### [Your task]
Search the entries for the word "bell". Copy every line that holds it.

### [Data supplied]
____________________

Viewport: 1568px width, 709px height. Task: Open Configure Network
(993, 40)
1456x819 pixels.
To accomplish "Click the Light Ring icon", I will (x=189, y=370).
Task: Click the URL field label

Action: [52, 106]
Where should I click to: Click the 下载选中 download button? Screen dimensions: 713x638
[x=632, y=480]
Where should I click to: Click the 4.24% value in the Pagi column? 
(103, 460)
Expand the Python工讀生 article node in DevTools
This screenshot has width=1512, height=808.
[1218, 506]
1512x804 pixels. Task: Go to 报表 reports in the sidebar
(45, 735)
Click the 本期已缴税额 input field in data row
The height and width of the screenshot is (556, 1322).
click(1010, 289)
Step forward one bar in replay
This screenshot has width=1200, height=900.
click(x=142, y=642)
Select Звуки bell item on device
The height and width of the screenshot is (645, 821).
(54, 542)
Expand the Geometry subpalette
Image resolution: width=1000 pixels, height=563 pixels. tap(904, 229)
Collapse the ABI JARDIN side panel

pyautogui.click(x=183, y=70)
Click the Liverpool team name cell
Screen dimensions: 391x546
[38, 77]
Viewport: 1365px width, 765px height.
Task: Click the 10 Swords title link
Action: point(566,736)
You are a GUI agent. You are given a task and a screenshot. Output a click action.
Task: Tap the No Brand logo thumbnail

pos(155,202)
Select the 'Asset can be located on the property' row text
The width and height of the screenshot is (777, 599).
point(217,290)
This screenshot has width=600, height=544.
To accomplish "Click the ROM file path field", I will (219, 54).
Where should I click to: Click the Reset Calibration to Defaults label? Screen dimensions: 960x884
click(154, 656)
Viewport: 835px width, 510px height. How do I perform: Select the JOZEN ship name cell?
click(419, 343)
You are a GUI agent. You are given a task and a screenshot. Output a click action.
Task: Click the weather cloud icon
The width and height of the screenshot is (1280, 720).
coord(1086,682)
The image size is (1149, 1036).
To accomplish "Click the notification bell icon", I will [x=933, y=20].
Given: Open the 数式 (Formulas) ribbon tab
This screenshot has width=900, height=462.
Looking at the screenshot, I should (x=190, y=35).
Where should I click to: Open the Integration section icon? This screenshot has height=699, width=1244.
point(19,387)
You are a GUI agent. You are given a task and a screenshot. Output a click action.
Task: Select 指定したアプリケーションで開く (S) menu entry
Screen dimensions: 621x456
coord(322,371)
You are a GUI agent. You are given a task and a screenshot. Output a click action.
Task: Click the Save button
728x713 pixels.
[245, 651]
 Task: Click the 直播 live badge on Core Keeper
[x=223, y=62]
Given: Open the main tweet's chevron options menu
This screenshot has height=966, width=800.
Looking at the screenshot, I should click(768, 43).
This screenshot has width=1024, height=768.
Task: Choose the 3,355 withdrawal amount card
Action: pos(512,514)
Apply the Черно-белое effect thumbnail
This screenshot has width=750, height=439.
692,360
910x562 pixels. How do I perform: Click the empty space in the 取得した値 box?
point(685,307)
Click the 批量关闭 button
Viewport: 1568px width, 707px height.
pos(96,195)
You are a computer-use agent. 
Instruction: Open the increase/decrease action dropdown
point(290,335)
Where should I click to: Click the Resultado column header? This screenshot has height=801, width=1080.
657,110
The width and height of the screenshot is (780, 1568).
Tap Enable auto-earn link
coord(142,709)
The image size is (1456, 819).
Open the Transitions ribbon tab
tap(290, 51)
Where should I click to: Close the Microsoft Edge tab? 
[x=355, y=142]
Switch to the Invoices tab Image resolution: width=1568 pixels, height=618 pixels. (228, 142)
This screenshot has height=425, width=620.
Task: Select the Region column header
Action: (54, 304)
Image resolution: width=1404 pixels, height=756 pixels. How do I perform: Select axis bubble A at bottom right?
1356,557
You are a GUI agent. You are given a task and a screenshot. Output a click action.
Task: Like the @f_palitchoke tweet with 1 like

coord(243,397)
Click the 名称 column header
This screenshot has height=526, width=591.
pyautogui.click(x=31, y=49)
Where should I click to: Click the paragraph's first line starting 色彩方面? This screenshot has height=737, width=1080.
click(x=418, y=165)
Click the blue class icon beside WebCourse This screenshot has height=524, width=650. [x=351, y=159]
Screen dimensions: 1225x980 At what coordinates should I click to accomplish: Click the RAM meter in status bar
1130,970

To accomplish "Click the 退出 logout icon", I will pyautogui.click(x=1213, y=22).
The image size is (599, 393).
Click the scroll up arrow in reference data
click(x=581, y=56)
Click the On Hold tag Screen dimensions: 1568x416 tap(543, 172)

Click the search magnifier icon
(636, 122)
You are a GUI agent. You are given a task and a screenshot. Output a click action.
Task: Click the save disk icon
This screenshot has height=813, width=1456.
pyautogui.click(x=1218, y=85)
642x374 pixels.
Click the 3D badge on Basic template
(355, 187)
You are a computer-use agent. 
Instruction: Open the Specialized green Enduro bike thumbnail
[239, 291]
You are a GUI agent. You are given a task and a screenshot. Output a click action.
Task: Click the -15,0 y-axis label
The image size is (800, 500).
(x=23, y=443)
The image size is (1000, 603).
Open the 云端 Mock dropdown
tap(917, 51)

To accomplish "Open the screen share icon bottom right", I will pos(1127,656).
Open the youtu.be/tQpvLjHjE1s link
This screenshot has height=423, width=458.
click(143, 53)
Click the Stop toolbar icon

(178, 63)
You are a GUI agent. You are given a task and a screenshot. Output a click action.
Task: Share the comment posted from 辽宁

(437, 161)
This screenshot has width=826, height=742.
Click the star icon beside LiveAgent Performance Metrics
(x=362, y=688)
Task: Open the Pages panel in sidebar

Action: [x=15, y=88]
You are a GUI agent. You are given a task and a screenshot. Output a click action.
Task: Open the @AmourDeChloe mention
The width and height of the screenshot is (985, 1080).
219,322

____________________

### [Response below]
Select Звуки bell item on device
To accomplish "Click the notification bell icon", I will [x=933, y=20].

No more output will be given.